Frequently Asked Questions

How do I use this driver as a drop-in replacement for cassandra-driver-core when it is a dependency of another project?

It is not uncommon for users to use libraries that depend on DataStax Java Driver for Apache Cassandra®. Such libraries include spring-data-cassandra, phantom, and quill among others.

Since the Java driver for DataStax Enterprise is a drop-in replacement, you can declare it explicitly with your dependency management tool while excluding cassandra-driver-core as a dependency for the library you are using which currently depends on it.

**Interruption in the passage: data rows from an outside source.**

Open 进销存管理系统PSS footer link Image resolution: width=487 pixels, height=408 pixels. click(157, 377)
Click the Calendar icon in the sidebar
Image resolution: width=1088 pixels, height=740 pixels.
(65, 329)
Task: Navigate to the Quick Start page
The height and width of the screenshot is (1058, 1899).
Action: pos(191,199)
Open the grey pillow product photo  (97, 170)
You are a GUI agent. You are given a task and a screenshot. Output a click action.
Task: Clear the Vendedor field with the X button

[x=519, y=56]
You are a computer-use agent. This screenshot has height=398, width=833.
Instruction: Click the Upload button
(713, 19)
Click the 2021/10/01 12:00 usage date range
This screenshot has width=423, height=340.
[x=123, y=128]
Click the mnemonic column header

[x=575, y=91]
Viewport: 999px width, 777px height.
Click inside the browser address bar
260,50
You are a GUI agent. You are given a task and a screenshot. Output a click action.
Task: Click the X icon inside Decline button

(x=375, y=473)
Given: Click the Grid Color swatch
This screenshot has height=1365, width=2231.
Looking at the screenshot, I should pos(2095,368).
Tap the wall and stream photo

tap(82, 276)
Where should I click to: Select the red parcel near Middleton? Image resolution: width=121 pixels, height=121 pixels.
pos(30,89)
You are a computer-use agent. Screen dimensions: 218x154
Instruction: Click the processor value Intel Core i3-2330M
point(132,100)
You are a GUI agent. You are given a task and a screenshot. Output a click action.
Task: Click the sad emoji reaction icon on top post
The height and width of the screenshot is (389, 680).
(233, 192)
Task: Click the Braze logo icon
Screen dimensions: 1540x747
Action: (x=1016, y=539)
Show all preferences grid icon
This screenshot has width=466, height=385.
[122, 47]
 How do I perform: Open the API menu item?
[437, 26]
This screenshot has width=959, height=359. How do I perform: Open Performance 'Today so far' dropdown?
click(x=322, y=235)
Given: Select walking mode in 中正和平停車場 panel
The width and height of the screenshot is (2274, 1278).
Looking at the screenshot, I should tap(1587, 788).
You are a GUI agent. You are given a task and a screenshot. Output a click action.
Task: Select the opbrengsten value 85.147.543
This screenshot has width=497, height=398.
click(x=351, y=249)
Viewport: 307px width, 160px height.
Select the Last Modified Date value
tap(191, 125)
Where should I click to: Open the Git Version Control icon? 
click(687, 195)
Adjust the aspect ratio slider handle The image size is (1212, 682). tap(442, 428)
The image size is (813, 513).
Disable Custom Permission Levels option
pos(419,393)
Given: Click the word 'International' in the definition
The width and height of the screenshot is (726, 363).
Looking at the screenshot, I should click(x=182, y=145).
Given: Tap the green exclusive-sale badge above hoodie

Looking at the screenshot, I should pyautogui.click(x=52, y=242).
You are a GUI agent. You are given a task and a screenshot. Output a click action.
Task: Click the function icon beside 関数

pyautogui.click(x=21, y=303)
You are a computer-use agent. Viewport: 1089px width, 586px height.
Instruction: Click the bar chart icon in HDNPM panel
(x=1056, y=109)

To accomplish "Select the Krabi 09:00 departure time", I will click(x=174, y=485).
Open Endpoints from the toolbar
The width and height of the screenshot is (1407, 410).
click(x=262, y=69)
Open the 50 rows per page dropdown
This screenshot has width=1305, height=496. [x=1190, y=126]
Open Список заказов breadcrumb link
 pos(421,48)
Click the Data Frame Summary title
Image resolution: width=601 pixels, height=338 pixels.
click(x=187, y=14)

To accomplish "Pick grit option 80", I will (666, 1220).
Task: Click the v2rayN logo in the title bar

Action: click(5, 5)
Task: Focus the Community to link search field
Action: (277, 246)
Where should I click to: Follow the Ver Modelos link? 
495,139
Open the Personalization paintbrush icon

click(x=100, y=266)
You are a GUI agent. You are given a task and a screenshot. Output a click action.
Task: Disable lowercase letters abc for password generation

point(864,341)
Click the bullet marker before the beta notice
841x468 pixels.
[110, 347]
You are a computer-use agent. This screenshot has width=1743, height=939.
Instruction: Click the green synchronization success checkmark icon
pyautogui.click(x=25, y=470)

Ensure that the version of Java Driver for Apache Cassandra depended on by the third-party library is compatible with your target DataStax Enterprise Driver version. Use the following table to identify the compatible versions:

Cassandra driver version DSE driver version
3.1.x 1.1.x
3.2.x 1.2.x
3.3.x 1.3.x

To accomplish this with maven using spring-data-cassandra as an example, you may do the following:

<dependencies>
   <dependency>
       <groupId>org.springframework.data</groupId>
       <artifactId>spring-data-cassandra</artifactId>
       <exclusions>
           <exclusion>
               <groupId>com.datastax.cassandra</groupId>
               <artifactId>cassandra-driver-core</artifactId>
           </exclusion>
       </exclusions>
   </dependency>

   <dependency>
       <groupId>com.datastax.dse</groupId>
       <artifactId>dse-java-driver-core</artifactId>
   </dependency>
</dependencies>

Alternatively, using gradle:

dependencies {
  compile ('org.springframework.data:spring-data-cassandra:$springDataVersion') {
    exclude group: 'com.datastax.cassandra', module: 'cassandra-driver-core'
  }
  compile 'com.datastax.dse:dse-java-driver-core:$dseDriverVersion'
}

Note that depending on how these libraries integrate with the driver, certain DSE specific features may not be directly available.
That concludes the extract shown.